Updated: Jan 19, 2022

Things don’t just snap back into place after you have a baby! Pregnancy affects your entire musculoskeletal system!

- ligaments and joints in the pelvis shift

- abdominals stretch

-Linia alba (connective tissue of abdominal wall) becomes thin and can separate —> Diastasis Recti

- pelvic floor can weaken from all the pressure of the growing belly

Recovery isn’t just about core strength —> it’s also about core function, total body stability & coordination!

As a mom, we are pulled in MANY directions, we multi-task, and a lot of times we need more than 2 arms!!
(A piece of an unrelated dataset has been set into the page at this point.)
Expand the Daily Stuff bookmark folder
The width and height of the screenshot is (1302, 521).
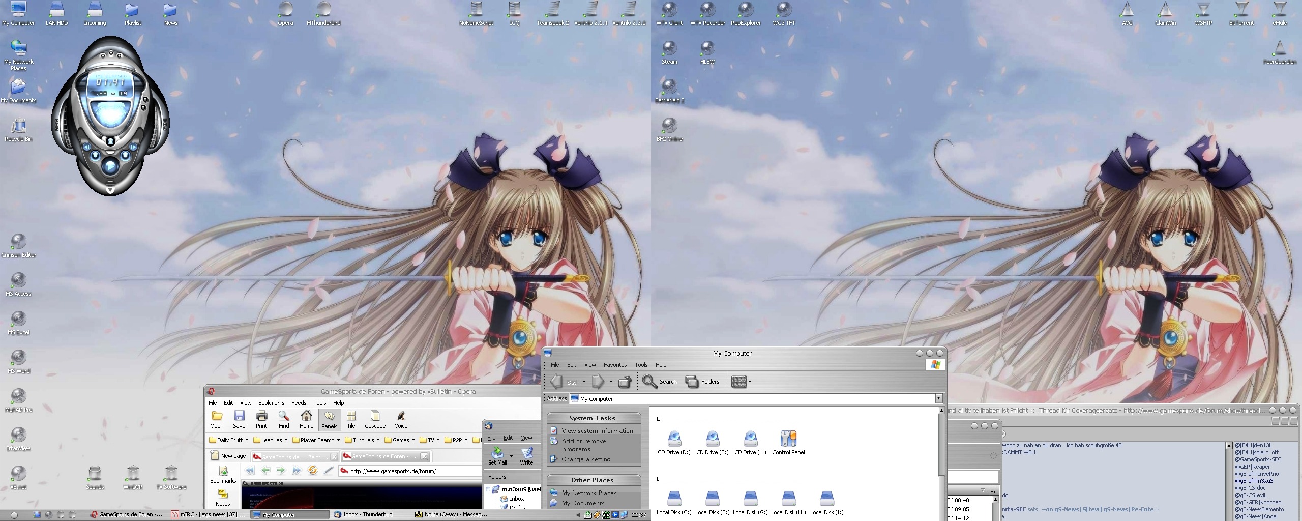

My method, not only helps to restore your core, but it also helps you to prepare for those physical demands during any stage of motherhood!

-Our body needs to work in synergy and we need to be able to move with ease and have energy to care for our family!!

-We want to reduce the effects of those repetitive movement patterns that can lead to muscle imbalances and potential injury.

- Focus on neutral alignment, strong posture, hip stability, core & pelvic floor strength

Important tips:

1. Without proper stability of the spine and pelvis your body can become out of alignment—> which can cause neck, shoulder, hip, back & knee pain.

2. If your hips don’t move correctly compensation will happen in the core and pelvic floor and it will pull you out of alignment

3. If you have pain in your pelvic floor or tightness in your hips then start to focus on strengthening and FIRING UP those GLUTES.

Remember that your body is an interconnected chain —> when we move better we will feel better!